I don't have time to interview with 20 brokers to find a fit. So I'm going to look at the careers or agents section of these 20 websites that I like to see if I can get information to help me decide who I want to interview with. You do have a career section on your site, right? Oops, we're down to 10 brokers.
All agents have specific things they are looking for in a broker. New agents want training and systems that allow them to hit the ground running (or at least walking briskly). Experienced agents want a good commission and to be left alone. You can't be all things to all agents, but if you give me a general idea of what you can do for me, what I can do for you and what your company specialties are, it will go a long way towards us not wasting each other's time. Think back to when you were an agent and you would take your list of questions to an interview with a broker. Now see how many of those questions you can answer on your website.
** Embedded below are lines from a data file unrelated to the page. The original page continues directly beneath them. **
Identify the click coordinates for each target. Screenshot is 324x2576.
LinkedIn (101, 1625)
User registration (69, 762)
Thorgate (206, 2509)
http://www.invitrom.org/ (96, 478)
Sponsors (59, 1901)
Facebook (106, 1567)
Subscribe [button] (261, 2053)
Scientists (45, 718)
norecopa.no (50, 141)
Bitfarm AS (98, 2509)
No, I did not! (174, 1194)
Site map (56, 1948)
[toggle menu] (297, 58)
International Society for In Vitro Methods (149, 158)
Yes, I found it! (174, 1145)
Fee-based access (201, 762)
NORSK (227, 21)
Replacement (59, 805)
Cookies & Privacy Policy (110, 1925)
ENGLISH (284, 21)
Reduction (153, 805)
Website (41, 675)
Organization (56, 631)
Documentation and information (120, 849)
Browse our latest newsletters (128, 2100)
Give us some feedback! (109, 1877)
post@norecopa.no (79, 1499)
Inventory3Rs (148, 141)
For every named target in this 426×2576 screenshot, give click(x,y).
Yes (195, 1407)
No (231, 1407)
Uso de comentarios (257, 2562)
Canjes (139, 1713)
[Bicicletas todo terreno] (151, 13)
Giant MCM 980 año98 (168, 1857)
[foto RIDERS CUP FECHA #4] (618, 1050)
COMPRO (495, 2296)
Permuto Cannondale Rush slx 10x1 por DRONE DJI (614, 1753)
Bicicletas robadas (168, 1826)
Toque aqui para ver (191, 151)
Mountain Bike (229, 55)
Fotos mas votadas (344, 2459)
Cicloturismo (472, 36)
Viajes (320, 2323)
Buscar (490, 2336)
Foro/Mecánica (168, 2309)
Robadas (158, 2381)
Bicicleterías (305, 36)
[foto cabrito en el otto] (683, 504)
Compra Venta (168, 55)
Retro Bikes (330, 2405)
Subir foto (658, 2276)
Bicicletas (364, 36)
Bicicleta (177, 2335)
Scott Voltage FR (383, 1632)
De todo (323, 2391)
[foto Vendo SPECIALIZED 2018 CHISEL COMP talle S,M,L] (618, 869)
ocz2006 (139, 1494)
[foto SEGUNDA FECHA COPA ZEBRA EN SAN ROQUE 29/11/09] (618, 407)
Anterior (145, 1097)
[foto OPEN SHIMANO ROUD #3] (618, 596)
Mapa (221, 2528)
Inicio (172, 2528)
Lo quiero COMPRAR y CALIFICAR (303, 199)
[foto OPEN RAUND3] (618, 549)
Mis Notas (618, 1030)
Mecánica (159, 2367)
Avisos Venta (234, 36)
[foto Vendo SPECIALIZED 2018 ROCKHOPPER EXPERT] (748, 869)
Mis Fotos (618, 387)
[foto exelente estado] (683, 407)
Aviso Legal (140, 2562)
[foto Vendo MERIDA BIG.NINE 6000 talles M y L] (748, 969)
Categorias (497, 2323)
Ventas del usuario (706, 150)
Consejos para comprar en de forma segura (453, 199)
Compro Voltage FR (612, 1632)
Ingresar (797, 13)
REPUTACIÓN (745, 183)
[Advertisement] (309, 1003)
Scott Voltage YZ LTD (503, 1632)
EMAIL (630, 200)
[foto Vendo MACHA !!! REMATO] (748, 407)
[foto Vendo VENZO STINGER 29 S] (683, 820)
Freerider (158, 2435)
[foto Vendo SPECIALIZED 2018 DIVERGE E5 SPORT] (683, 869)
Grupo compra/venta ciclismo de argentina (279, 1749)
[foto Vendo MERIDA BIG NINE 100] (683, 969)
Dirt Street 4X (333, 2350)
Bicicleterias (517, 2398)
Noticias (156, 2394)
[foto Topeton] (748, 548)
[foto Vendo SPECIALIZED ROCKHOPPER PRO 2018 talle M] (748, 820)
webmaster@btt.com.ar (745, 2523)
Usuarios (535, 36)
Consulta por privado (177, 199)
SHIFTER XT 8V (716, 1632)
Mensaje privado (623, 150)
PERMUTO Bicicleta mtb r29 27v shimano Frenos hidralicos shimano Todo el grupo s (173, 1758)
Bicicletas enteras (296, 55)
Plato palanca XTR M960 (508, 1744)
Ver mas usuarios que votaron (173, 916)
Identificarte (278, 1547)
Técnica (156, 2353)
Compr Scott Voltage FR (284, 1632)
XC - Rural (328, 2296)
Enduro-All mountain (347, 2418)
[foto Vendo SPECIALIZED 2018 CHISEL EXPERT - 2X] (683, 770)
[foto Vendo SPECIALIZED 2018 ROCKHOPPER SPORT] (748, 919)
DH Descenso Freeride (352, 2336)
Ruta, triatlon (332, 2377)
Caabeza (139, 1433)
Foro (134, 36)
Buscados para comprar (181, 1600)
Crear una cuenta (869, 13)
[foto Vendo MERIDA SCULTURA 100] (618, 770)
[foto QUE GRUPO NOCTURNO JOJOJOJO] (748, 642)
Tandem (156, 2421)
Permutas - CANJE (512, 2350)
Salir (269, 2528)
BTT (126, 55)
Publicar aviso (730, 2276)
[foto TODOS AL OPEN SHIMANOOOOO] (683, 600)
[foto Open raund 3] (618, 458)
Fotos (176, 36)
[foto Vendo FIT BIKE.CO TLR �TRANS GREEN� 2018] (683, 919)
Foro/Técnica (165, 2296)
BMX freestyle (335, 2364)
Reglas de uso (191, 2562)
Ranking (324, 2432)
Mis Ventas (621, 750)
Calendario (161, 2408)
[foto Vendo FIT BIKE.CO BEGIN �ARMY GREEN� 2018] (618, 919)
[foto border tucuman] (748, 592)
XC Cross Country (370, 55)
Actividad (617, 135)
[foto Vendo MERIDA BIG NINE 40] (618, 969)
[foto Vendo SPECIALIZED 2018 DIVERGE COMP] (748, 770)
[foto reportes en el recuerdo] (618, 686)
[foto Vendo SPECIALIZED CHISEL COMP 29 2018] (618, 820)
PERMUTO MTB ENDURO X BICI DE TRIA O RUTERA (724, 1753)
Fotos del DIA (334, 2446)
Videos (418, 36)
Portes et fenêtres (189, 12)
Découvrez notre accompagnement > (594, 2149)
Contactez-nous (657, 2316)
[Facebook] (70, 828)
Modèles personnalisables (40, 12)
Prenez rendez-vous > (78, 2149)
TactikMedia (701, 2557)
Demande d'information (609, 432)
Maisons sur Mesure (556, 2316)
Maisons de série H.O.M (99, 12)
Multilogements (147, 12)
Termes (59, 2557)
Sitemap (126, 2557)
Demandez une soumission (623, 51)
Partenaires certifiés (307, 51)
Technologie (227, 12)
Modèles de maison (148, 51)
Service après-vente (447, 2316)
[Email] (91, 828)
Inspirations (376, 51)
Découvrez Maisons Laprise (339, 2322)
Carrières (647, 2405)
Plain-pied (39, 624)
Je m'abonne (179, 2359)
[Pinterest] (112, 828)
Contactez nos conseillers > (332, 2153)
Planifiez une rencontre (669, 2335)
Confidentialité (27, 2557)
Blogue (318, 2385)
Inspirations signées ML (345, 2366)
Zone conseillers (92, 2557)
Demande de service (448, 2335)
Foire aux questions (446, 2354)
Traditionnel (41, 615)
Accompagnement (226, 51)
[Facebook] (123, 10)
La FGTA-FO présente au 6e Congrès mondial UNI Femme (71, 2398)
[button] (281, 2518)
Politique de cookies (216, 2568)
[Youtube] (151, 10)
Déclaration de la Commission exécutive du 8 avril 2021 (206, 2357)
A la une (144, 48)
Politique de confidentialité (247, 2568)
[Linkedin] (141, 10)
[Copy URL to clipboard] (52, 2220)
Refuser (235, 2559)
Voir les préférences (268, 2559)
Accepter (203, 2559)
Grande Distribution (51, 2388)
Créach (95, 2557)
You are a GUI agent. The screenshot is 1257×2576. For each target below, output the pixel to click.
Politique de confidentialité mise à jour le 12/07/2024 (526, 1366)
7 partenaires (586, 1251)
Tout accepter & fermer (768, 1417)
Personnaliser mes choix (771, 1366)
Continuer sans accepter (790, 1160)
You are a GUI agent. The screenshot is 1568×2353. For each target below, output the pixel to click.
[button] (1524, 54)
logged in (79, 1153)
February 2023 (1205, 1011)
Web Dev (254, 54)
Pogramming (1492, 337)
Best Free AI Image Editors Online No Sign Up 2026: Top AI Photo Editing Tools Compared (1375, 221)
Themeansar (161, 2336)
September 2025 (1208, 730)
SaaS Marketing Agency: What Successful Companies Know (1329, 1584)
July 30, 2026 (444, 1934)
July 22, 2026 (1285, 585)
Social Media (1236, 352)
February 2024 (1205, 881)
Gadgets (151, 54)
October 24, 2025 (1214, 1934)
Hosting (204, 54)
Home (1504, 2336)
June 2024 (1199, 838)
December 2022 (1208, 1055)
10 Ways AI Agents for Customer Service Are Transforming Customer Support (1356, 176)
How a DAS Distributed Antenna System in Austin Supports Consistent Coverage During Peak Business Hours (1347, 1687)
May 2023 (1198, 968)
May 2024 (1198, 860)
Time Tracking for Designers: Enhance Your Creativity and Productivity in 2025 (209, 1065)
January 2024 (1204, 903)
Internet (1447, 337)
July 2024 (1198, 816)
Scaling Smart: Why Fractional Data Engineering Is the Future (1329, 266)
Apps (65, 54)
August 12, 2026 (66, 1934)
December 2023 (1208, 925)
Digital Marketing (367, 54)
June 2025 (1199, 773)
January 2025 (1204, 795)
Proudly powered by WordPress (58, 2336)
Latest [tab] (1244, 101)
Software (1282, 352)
So after seeing what you have to say on your site and reading your ActiveRain posts, I now have five brokers. I can handle five. Of the five brokers, one didn't call me back for three days and one has yet to call me back (it's been two weeks). If you aren't going to be responsive to me at this stage, how are you going to be when I'm sitting at a closing table and things are blowing up and I need your help NOW! I don't need you to follow me around or hold my hand, but when I need you, I'd like to think you'll be there.
So of the three brokers, I picked the one that I meshed with the best. By narrowing my search down based on what I need right now, I was able to give all three brokers a fair and honest shake and make a decision I was happy with. I can only hope that with time and therapy, the brokers I didn't choose will find a way to go on without me.
As a real estate professional, you are told to market yourself to the types of client's you want to attract. That rule also applies to attracting agents to your company. With brick and mortar brokerages becoming the exception rather than the rule, the "field of dreams" theory (if I build it, they will come) doesn't work as well as it used to. Figure out what you want in an agent, then figure out what that agent wants in a broker. Then let it be known on your website and social media that you are that broker.
FYI, my broker (Josh Harley of Fathom Realty
) has a great website, a ton of info for potential agents, and he called me back within 15 minutes while he was skiing in Utah.